Sesar Aktif Menambah Kompleksitas RisikoAncaman ketiga berasal dari keberadaan sejumlah struktur sesar aktif di wilayah Banten dan sekitarnya. Kombinasi sumber gempa tektonik, aktivitas sesar, dan gunung api membuat mitigasi di kawasan pesisir tidak bisa hanya mengandalkan satu skenario bencana.
Masyarakat perlu memahami bahwa respons ketika menghadapi gempa kuat berbeda dengan kondisi ketika menerima peringatan tsunami akibat aktivitas vulkanik. Karena itu, edukasi mengenai jalur evakuasi, lokasi tempat aman, tanda-tanda tsunami, serta prosedur penyelamatan diri menjadi bagian penting dari kesiapsiagaan masyarakat.
Warga Pesisir Diminta tidak Panik
BMKG mengimbau masyarakat tidak mudah mempercayai informasi mengenai gempa, tsunami, maupun aktivitas Gunung Anak Krakatau yang belum terverifikasi. Informasi resmi sebaiknya diperoleh melalui kanal BMKG, Pusat Vulkanologi dan Mitigasi Bencana Geologi (PVMBG), pemerintah daerah, serta instansi berwenang lainnya.

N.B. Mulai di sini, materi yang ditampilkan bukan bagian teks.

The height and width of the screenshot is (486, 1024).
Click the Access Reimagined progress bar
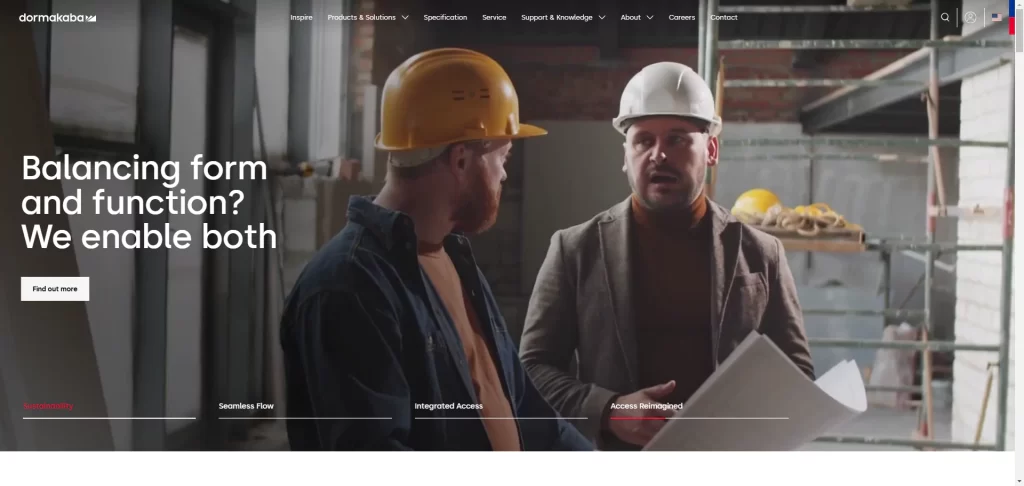pos(699,418)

Khusus masyarakat di pesisir Selat Sunda, pemahaman terhadap jalur dan lokasi evakuasi menjadi penting. Masyarakat juga perlu mengetahui tindakan yang harus dilakukan apabila sewaktu-waktu pemerintah mengeluarkan peringatan evakuasi.
Dengan ancaman bencana yang bersumber dari berbagai faktor geologi tersebut, kesiapsiagaan menjadi kunci untuk mengurangi risiko korban apabila terjadi gempa, tsunami, maupun erupsi. Yang perlu ditekankan, keberadaan zona megathrust maupun sesar aktif bukan berarti gempa besar atau tsunami akan segera terjadi.
Informasi tersebut merupakan bagian dari pemetaan potensi bahaya yang menjadi dasar bagi masyarakat dan pemerintah untuk meningkatkan kesiapsiagaan.